Later this month, Caytie, Garrett, and I will be representing the Watershed Hydrology Lab at the Geological Society of America Annual Meeting in Seattle, Washington. I will be presenting the following talk on Wednesday at 10:15 in WSCC Room 612.

Storage Dynamics Revealed by Water Isotopes Provide Insight into Water Quality Function of Stormwater Green Infrastructure

Jefferson, A., Sugano, L., Buzulencia, H., Avellaneda, P., and Kinsman-Costello, L.

Increasingly popular, stormwater green infrastructure is touted as improving water quality, through filtration and retention that allows plant uptake and biogeochemical processing to occur. Many data sets reveal large inter-storm variability of water quality in green infrastructure effluent, suggesting that internal dynamics that control water transit time may play an important role in the water quality functioning of green infrastructure. We hypothesized that collecting data on water stable isotopes, in addition to solute chemistry, would provide insight into transit times and would help explain variability in water quality flowing out of three forms of green infrastructure. Water isotopes, chemistry, and fluxes were measured from bulk precipitation, inflow, outflow, and surface water storage for a green roof, bioretention cell, and wetland at a site in northeastern Ohio.

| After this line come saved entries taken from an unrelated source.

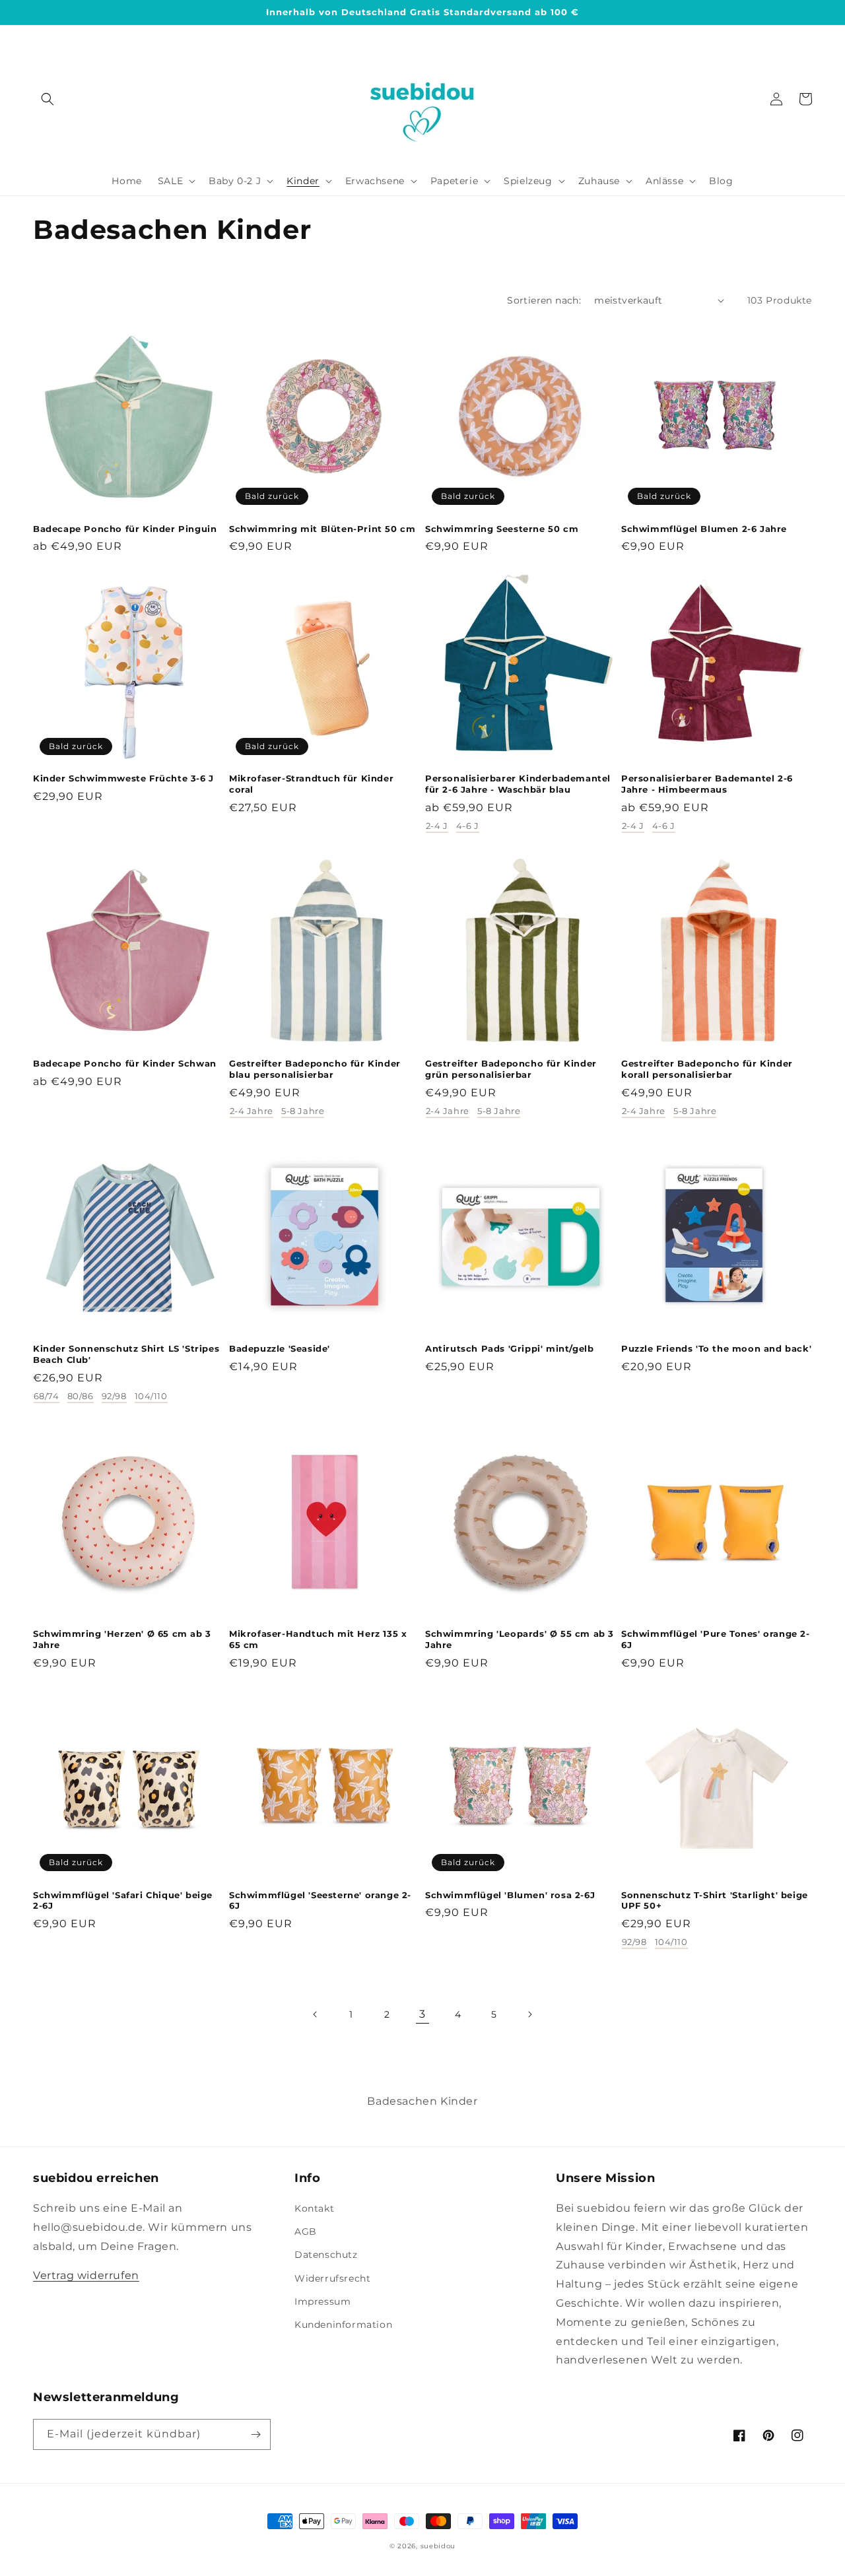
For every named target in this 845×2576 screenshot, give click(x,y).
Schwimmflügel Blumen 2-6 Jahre (704, 528)
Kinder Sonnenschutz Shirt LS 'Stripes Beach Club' (126, 1354)
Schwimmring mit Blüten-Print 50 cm (322, 528)
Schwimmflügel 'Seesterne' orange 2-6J (320, 1900)
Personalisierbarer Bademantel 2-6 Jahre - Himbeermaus (707, 784)
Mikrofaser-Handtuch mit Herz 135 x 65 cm (318, 1639)
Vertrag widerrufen (86, 2275)
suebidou (438, 2546)
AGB (305, 2231)
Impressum (322, 2301)
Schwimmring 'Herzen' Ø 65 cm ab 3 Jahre (122, 1639)
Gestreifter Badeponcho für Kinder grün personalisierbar (511, 1069)
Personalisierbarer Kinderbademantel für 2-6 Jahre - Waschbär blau (518, 784)
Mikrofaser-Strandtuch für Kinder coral (311, 784)
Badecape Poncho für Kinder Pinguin (125, 528)
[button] (47, 99)
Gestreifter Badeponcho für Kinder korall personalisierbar (707, 1069)
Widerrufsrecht (332, 2278)
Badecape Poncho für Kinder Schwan (125, 1063)
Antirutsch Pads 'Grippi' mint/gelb (509, 1348)
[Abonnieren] (255, 2434)
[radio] (437, 827)
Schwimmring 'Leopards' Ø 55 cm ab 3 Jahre (519, 1639)
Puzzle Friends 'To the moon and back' (716, 1348)
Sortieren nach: (544, 300)
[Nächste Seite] (529, 2014)
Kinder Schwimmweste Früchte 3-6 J (123, 778)
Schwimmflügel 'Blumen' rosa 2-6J (510, 1895)
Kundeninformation (343, 2324)
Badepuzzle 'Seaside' (279, 1348)
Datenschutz (326, 2255)
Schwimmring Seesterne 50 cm (501, 528)
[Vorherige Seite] (315, 2014)
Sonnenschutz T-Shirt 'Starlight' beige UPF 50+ (714, 1900)
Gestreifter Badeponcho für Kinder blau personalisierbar (315, 1069)
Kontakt (314, 2208)
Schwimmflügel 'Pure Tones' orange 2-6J (715, 1639)
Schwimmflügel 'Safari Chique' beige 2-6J (123, 1900)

On the green roof, outflow isotopes were variable within storms, but flow-weighted averages were similar to bulk precipitation for each event, suggesting transit times of minutes to hours. First flush behavior for solutes was exhibited for some storms and some solutes, but much of the inter-event variability in solute export could be explained by precipitation amount and antecedent dry period of each storm. In the bioretention cell, inter-event storage and release of old water is sometimes observed in the outflow isotopes. Outflow nitrogen concentrations were generally lower when old water was discharged, suggesting that denitrification is occurring within the bioretention cell. However, antecedent dry period also appears to influence nitrogen concentrations, suggesting some discharge of new water even during moderately-sized storms. Isotopic hydrograph separation was possible for some storms in the wetland, and in these cases, solute concentrations in the outflow can be explained by mixing of new water with previously ponded water. Where solute concentrations can’t be explained by mixing, biogeochemical processing may be happening during the storm period.

This work builds on work I presented earlier this year at the HydroEco 2017 (June) and the GSA regional meeting (March).